Dramatically Better Upload Speeds

This is the benefit most frequently underestimated. FTTC upload speeds cap at 10–20 Mbps regardless of which FTTC package you have — it is a structural limitation of the copper infrastructure. Full fibre packages typically deliver 50–900 Mbps upload depending on the tier. For anyone on regular video calls, working from home, or regularly backing up files to the cloud, the upload improvement is felt every day.

Greater Consistency at Peak Times

FTTC infrastructure shares capacity among local premises and is more susceptible to peak-hour congestion — particularly during weekday evenings and mornings when video call traffic is highest. Full fibre infrastructure has significantly greater capacity and maintains speeds more consistently throughout the day. If you have noticed your FTTC connection slowing between 7pm and 10pm, full fibre typically eliminates this pattern.

No Distance Degradation

FTTC speeds fall with distance from the cabinet — a home 400 metres from the cabinet gets significantly lower speeds than one 50 metres away, even on the same package. Full fibre delivers consistent speeds regardless of how far your property is from the nearest infrastructure point.

Lower Fault Rates and Better Resilience

Fibre optic cables do not corrode, are immune to electrical interference, and are not affected by moisture in the way copper is.
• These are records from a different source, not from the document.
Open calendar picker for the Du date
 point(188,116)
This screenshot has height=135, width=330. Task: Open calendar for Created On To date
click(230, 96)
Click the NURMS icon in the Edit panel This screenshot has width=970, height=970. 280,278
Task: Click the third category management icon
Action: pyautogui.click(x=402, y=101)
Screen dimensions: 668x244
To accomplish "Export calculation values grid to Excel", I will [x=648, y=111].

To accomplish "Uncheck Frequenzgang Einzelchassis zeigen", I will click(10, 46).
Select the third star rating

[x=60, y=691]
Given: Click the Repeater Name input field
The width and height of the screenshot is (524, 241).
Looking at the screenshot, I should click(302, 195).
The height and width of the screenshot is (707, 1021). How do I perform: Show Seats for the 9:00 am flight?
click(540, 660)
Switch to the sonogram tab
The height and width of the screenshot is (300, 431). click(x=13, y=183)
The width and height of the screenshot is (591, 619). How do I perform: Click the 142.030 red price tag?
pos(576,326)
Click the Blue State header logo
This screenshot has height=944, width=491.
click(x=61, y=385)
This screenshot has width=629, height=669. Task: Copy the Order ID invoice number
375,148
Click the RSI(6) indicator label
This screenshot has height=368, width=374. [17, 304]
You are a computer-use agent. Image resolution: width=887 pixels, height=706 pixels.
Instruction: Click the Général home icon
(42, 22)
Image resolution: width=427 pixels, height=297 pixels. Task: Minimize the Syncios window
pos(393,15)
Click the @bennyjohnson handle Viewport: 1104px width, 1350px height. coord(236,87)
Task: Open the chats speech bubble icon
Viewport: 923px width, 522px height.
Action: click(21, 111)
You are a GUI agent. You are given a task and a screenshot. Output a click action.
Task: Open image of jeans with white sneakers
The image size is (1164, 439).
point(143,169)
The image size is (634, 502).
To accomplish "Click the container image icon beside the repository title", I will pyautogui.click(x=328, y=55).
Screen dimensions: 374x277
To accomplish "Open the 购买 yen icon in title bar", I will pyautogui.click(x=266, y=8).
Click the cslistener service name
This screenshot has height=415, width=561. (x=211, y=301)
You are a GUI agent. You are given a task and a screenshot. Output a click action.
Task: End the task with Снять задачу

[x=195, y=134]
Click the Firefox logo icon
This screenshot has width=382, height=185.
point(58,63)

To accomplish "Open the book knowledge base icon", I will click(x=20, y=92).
Full fibre connections have lower fault rates than FTTC connections and recover faster when issues do occur.

No Phone Line Required

Full fibre does not need a copper phone line. This matters increasingly as Openreach's copper PSTN network approaches its planned decommission date of December 2027 — customers on full fibre are already on the post-copper-switch-off infrastructure.

What You Will Actually Notice Day to Day

It is worth being honest about what switching to full fibre will and will not change in day-to-day experience.

Things You Will Notice Immediately

Things You Are Less Likely to Notice

The practical lesson: full fibre makes the biggest difference to upload-intensive tasks, peak-time performance, and large file transfers. For households whose primary internet use is light browsing and occasional streaming on a single device, the day-to-day difference is smaller — though the future-proofing and reliability arguments still apply.

What Full Fibre Costs in 2026

The price gap between FTTC and entry-level FTTP has narrowed significantly. In many areas of the UK, you can now get entry-level full fibre (150 Mbps) for a monthly price comparable to or only marginally higher than a mid-tier FTTC package.

Competition from alternative network builders (altnets) has pushed prices down in areas where they operate. Providers like The One Broadband, 4th Utility, and Hyperoptic offer full fibre at prices that were associated with FTTC only a few years ago. Even on the Openreach network, providers including TalkTalk and Vodafone have been offering competitive FTTP pricing.

The exact price at your address depends on which providers and networks serve your postcode. A postcode check is the only way to see current pricing at your specific address.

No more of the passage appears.